As we experienced in 2013, we believe the current economic environment
is supportive of strong crude oil prices for the foreseeable future.
Light oil-weighted energy producers in western Canada will continue to
benefit from strong commodity prices and the options for transporting
western Canadian crude oil to markets are being expanded through
pipeline alterations and expansions as well as with the rapidly
expanding use of rail for transportation to refining and export
markets. The decline in the value of the Canadian dollar along with the
improving natural gas price environment will also have a positive
impact on cash flow.
On March 17, 2014 we announced an acquisition of certain strategic light
oil assets focused primarily in Whitecap's Pembina Cardium / West
Central core area, as well as at Boundary Lake in northeast BC, which
is located just northwest of its core Valhalla area. Total net
consideration was $692.7 million after giving effect to the disposition
of certain Nisku natural gas production and related facilities located
in the Pembina area to Keyera Corp. for $113 million and deducting
estimated purchase price adjustments of $49.4 million at closing (the
"Acquisition"). The Acquisition will be funded by a $500 million bought
deal equity financing and bank debt. The financing is expected to close
on or before April 8, 2014 and the Acquisition on or before May 1,
2014.
In addition, Whitecap's Board of Directors has approved a 10% increase
to our monthly dividend from $0.0567 to $0.0625 per share, subject to
the closing of the Acquisition and based on the closing date of early
May 2014, the dividend increase is expected to start with our May 2014
dividend payable in June 2014.
I would like to thank our valued employees for their hard work and
dedication over this past year, our Board of Directors for their
guidance, and our shareholders for your support of our company. We are
excited about the future potential of Whitecap and look forward to
reporting to you on our progress in the future. Thank you!

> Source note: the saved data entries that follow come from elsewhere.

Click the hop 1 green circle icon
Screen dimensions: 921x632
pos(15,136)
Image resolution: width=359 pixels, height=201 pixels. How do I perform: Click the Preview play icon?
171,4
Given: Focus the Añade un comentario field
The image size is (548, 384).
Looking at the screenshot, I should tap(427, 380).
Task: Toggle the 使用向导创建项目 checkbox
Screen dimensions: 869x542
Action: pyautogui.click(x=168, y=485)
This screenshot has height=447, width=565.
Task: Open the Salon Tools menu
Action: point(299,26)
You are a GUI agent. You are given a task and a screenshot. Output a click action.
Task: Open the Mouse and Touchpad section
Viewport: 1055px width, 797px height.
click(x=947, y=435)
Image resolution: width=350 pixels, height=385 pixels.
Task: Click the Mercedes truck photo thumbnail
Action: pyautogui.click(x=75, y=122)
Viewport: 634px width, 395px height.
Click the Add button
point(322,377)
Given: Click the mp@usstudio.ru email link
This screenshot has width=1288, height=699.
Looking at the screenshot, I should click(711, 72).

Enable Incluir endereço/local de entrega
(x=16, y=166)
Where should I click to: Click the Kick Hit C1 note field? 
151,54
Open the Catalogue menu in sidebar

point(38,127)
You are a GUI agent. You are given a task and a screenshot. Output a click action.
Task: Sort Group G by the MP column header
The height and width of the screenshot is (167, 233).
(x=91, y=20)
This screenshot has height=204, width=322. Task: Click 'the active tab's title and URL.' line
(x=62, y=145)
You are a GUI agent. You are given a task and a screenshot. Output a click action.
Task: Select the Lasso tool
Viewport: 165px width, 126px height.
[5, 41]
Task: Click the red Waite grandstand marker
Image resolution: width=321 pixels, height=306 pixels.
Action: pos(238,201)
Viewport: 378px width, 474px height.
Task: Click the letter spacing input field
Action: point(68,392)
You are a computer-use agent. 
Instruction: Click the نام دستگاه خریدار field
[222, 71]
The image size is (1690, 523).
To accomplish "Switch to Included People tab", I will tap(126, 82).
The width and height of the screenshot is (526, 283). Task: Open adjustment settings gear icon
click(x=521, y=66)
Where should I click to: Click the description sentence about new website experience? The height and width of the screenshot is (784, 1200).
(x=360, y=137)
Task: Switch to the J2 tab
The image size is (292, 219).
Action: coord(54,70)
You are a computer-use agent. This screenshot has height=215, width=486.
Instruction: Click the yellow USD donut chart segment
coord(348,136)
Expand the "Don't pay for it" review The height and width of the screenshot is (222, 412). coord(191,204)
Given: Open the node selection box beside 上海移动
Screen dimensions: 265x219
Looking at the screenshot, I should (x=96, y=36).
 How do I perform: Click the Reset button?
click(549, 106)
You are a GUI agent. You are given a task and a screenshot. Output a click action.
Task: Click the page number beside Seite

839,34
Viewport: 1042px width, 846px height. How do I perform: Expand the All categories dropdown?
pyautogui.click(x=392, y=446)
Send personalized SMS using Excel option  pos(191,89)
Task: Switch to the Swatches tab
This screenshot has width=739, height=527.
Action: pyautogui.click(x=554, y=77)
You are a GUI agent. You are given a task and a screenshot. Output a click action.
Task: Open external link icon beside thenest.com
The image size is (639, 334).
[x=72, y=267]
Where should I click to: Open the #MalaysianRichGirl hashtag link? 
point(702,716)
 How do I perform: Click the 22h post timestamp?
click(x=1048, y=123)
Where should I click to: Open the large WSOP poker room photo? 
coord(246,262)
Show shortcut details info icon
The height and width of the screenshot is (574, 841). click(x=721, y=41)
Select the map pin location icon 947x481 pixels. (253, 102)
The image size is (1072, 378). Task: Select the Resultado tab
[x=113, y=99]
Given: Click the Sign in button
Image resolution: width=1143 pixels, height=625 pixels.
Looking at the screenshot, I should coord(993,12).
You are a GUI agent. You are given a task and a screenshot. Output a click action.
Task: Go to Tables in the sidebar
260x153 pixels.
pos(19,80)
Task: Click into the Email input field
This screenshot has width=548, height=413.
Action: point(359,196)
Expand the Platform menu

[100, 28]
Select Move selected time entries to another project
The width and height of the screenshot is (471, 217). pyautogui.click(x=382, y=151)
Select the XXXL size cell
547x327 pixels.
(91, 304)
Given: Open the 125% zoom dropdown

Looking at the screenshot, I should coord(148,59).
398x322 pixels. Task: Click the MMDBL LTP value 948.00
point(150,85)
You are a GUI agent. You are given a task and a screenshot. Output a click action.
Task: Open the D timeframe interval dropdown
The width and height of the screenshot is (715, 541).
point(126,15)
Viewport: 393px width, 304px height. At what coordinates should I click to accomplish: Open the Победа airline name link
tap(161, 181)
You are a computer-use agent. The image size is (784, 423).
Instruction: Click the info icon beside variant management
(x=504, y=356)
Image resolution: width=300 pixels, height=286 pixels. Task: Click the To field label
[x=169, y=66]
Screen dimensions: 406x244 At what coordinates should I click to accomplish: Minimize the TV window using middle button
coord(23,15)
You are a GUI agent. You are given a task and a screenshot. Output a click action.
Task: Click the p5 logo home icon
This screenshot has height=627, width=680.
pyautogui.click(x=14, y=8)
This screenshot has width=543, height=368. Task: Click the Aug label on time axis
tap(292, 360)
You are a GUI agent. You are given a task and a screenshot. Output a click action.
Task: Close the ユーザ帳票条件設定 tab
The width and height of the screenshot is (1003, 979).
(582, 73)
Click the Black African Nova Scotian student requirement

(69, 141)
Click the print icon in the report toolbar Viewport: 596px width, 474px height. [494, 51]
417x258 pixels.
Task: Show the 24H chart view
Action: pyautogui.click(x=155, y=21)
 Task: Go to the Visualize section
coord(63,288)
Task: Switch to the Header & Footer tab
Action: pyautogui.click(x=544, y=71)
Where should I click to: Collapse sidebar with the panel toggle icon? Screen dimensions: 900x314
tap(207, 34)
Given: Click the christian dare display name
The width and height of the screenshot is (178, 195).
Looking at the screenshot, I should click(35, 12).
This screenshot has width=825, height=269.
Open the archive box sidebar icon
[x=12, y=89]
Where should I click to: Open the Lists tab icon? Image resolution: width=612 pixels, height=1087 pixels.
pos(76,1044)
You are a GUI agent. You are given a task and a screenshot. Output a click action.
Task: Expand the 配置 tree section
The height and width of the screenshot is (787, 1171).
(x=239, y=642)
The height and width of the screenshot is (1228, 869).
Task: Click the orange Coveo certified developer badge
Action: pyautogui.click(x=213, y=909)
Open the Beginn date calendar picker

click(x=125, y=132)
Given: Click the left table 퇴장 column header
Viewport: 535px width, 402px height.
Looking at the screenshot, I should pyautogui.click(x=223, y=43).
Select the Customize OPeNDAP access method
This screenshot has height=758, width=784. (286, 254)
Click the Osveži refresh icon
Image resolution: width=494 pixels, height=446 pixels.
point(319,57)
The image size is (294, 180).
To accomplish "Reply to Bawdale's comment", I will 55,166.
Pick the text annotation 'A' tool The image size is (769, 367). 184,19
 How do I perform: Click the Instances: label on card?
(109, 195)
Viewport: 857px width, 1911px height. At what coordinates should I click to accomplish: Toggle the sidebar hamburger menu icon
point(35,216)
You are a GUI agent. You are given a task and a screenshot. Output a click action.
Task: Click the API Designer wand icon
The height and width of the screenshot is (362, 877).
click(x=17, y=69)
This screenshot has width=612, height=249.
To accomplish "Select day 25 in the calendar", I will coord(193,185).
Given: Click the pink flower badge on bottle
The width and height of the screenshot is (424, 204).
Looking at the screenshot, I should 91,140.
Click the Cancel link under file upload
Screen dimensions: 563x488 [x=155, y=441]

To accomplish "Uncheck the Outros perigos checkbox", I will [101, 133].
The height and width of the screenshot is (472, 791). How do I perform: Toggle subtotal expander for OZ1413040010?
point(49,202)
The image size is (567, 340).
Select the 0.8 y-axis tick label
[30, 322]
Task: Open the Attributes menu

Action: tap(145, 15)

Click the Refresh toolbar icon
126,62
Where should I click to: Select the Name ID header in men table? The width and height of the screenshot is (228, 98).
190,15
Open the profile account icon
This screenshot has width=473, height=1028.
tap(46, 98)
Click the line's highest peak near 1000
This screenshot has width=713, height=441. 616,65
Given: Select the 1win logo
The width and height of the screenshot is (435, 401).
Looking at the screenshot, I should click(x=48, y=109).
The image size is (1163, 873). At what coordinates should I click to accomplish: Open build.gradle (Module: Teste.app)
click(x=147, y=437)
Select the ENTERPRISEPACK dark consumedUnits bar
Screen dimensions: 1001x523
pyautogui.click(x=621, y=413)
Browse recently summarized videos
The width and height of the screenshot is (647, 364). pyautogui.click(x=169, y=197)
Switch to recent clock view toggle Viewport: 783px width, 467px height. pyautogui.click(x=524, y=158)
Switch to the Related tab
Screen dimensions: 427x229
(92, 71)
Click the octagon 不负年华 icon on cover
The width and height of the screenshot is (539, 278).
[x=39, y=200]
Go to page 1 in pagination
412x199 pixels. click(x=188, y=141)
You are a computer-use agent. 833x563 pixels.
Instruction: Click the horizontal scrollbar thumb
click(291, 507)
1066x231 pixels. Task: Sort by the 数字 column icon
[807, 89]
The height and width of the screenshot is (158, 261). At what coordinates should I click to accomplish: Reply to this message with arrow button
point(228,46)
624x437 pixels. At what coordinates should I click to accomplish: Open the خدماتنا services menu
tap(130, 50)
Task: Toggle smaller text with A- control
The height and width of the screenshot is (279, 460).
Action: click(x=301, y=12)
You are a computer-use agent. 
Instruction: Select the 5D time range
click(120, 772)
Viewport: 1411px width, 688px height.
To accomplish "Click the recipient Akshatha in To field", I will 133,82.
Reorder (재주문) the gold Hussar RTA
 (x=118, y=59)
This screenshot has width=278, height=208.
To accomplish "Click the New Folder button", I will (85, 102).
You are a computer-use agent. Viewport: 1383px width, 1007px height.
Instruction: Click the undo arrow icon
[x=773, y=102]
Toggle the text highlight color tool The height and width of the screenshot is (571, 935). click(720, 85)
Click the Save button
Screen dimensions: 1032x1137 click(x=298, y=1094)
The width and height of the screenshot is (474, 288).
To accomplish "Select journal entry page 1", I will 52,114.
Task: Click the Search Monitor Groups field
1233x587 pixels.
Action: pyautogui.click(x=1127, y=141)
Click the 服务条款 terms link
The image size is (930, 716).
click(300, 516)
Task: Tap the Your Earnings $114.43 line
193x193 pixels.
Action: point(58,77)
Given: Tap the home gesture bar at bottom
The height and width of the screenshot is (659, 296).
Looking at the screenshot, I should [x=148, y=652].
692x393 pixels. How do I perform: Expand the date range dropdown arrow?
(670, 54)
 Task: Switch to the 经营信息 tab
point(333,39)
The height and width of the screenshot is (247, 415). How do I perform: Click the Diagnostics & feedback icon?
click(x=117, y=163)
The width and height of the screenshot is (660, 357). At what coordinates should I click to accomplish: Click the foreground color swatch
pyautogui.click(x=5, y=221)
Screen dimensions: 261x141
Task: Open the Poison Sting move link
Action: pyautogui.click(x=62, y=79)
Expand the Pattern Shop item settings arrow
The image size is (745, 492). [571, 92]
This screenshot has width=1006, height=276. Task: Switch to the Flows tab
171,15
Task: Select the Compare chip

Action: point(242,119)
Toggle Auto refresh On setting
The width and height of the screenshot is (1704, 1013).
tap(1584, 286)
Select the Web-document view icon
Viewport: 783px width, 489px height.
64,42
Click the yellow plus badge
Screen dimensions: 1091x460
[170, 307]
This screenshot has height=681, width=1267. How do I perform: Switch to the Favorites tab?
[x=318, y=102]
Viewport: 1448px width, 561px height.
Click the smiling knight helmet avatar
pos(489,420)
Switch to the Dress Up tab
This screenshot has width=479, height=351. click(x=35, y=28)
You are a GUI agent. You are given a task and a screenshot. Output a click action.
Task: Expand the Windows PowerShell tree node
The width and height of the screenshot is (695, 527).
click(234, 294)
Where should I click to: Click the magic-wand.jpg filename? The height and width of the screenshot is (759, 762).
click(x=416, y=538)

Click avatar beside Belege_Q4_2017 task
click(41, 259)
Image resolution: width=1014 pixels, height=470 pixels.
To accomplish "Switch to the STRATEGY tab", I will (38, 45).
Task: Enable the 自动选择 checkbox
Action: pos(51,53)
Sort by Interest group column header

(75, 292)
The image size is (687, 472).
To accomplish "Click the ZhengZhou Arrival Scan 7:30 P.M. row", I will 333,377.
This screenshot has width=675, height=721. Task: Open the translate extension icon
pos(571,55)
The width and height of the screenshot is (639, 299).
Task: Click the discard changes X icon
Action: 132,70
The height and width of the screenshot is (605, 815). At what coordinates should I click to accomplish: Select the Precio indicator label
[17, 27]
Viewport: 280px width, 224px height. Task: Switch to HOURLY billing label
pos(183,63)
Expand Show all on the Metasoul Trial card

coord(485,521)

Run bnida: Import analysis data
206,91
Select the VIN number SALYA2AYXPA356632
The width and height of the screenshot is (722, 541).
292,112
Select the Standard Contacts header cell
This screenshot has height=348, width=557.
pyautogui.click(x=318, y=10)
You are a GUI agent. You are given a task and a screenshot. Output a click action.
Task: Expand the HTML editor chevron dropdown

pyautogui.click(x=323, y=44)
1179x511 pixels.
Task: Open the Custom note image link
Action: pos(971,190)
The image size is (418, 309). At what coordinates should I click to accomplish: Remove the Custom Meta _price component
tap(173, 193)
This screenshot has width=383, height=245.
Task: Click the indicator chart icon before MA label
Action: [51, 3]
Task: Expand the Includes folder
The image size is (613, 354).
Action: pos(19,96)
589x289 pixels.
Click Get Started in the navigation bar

Note Regarding Forward-Looking Statements and Other Advisories
This press release contains forward-looking statements and
forward-looking information (collectively "forward-looking
information") within the meaning of applicable securities laws relating
to the Company's plans and other aspects of our anticipated future
operations, management focus, objectives, strategies, financial,
operating and production results and business opportunities, including
our 2014 cash flow. Forward-looking information typically uses words
such as "anticipate", "believe", "project", "expect", "goal", "plan",
"intend" or similar words suggesting future outcomes, statements that
actions, events or conditions "may", "would", "could" or "will" be
taken or occur in the future. In addition, and without limiting the
generality of the foregoing, this press release contains
forward-looking information regarding the Acquisition, the financing
and the benefits to be acquired therefrom as well as the expected
increase to the dividend. This press release also contains
forward-looking information relating to the estimated net purchase
price of the Acquisition, plans and expectations with respect to the
disposition of certain assets to Keyera Corp., the anticipated closing
dates of the financing and the Acquisition. This press release also
contains forward-looking information relating to our ongoing business
plan, strategy and focus, future dividends and dividend policy,
industry conditions, commodity prices and differentials, access to
markets, capital spending, the source of funding for our capital
program and our potential growth.
The forward-looking information is based on certain key expectations and
assumptions made by our management, including expectations and
assumptions concerning prevailing commodity prices, exchange rates,
interest rates, applicable royalty rates and tax laws; future
production rates and estimates of operating costs; performance of
existing and future wells; reserve and resource volumes; anticipated
timing and results of capital expenditures; the success obtained in
drilling new wells; the sufficiency of budgeted capital expenditures in
carrying out planned activities; the timing, location and extent of
future drilling operations; the state of the economy and the
exploration and production business; results of operations;
performance; business prospects and opportunities; the availability and
cost of financing, labour and services; the impact of increasing
competition; ability to efficiently integrate assets and employees
acquired through acquisitions, ability to market oil and natural gas
successfully; our ability to access capital; and obtaining the
necessary regulatory approvals, including the approval of the Toronto
Stock Exchange and the satisfaction of the other conditions to closing
the Acquisition, the financing and the other transactions referred to
in this press release and on the timeframes contemplated.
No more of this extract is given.